Washed car for first time in a while and there are BAD water marks on the bonnet.

I have previously used clay bar with meguires quick detailing fluid,

then Swisswax cleaner fluid, then swisswax onyx wax,

Used clay bar last night and i can still see the marks although faintly....

any recommendations ?


----------



## dooka (Apr 28, 2006)

Try a paint cleaner or polish, should bring them out..


----------



## steeve (Jul 8, 2010)

After rinsing my car with a pressure wash, I then rinse it with an Ionic Filter in the hose. The water marks left by ordinary tap water are impurities, like calcium etc. Using an Ionic filter means you could just leave it to dry as the water is now pure. 1 part per million. Its good enough to use in batteries.

They are expensive but it improves the shine no end. The filter changes colour as its used so you know when its knackered.

Well worth it,
Call them, I use the 12 inch filter.
http://www.ionicsystems.com/english/index.html


----------



## dooka (Apr 28, 2006)

or get one of these..
http://www.daqua.co.uk/divessels.htm

you could start collecting rain water, and filter it well..


----------



## Ziggytt (Sep 9, 2009)

oldguy said:


> Washed car for first time in a while and there are BAD water marks on the bonnet.
> 
> I have previously used clay bar with meguires quick detailing fluid,
> 
> ...


Had this problem earlier this year and it really freaked me out after I had cleaned the car. I have a Phantom Black Mk2. tried all sorts of products including Auto glym tar remover (ouch) luckily didn't damage the car took it to Audi and they wanted 600 quid for a machine polish (check out earlier post) bought some Meguires products one being 'Clean Paint' cleaned the car and used a Meguires water magnet to dry it in the shade that is, then the clean paint. No trace now of any water marks. Car looks perfect. Part of the problem is the car drying too quickly normally in the sun.
Can say though I have never noticed this on any of my previous cars...


----------



## oldguy (Jun 25, 2009)

Over weekend, i've clayed it with Meguires clay and QD spray, then used the swisswax cleaner fluid which tended to get it off, then sonus final finish FX3 by hand, the Onyx wax.

Think the water marks might have been volcano related !!! And fact i had not washed car for about 6 weeks !

Better now, by the way should i be cleaning off the poilish with cleaner fliud then waxing anyone ?


----------



## dooka (Apr 28, 2006)

Polish..

Cleanse..

Seal..

I don't know the state of your paint, but you may get away with just the cleaner fluid, and not using the sfx3..

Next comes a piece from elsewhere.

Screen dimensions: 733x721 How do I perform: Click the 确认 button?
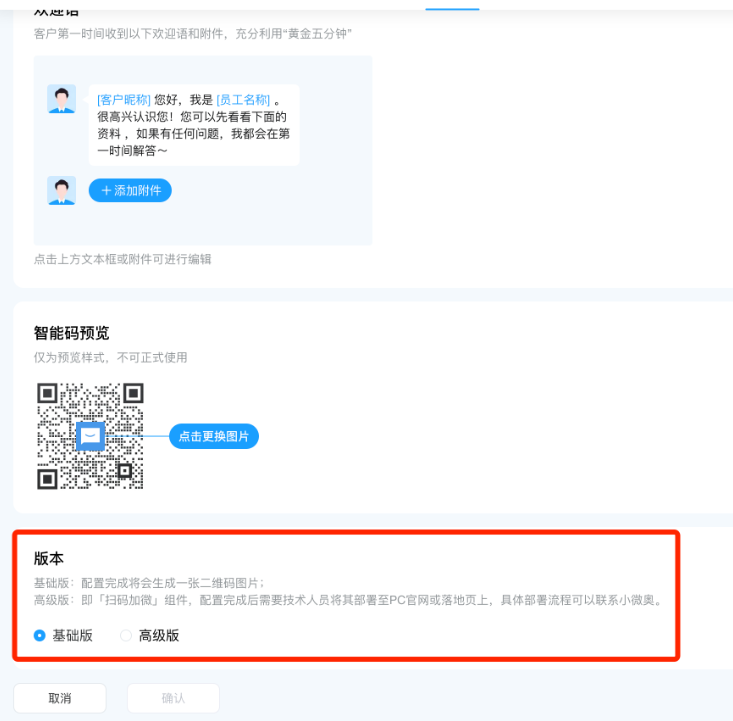(x=173, y=698)
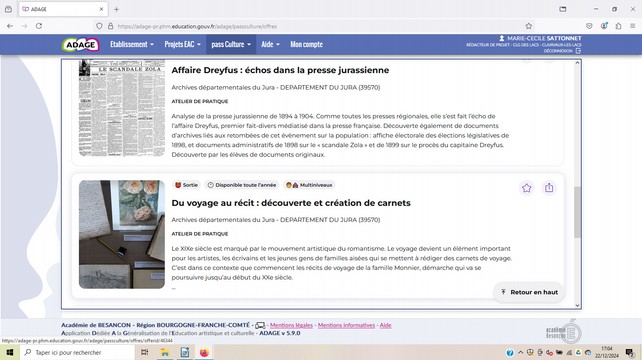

Work the sfx well, to try and break down the abrasives, and check in the sun if you can, for marring and micro swirl spotting..


----------



## MrHooky (Oct 27, 2009)

oldguy said:


> Washed car for first time in a while and there are BAD water marks on the bonnet.
> 
> any recommendations ?


Try Britemax spray and shine detailing spray. My wife has a phantom black A5 and it's also a pain for water marks as we're in a hard water area. The Britemax stuff is brilliant (http://www.i4detailing.co.uk/acatalog/b ... ine_1.html), and gets rids of them very easily and leaves a great shine on top too.


----------